● Job
Reproduce the rows below verbatim, starting from the line with "Click the Delete Branch trash icon" up to and including the line with "coord(28,107)".

● Records for this task
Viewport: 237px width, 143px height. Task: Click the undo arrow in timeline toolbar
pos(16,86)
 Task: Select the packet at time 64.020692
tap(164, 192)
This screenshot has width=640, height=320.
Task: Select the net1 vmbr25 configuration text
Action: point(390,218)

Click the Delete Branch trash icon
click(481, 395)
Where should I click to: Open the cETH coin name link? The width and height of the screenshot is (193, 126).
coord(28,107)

---

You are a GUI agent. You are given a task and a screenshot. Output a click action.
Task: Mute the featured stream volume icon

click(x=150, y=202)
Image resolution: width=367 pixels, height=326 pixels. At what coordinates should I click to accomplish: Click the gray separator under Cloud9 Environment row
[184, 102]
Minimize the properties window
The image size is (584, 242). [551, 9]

...

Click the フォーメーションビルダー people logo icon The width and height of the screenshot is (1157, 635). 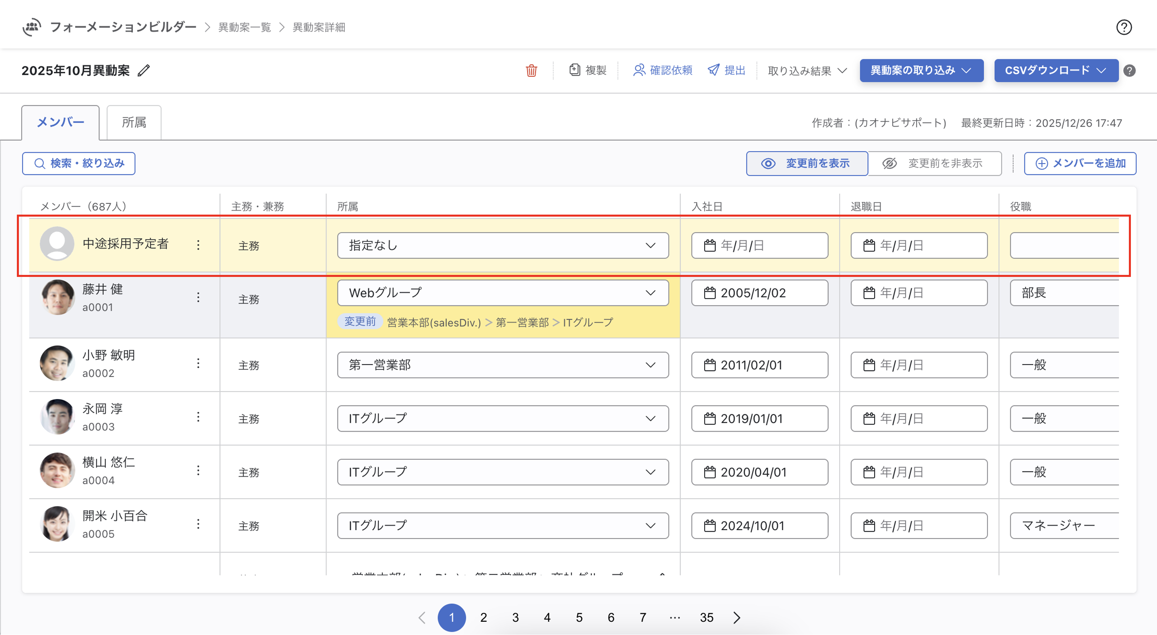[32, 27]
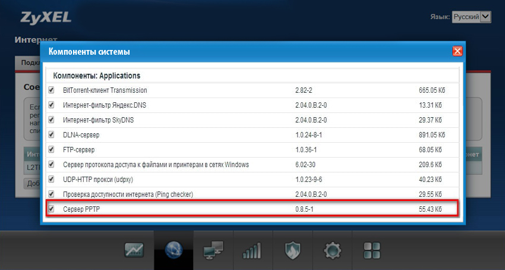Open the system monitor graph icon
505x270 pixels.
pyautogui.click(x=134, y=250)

● Final result
Click the Delete Branch trash icon
click(481, 395)
Where should I click to: Open the cETH coin name link? The width and height of the screenshot is (193, 126).
coord(28,107)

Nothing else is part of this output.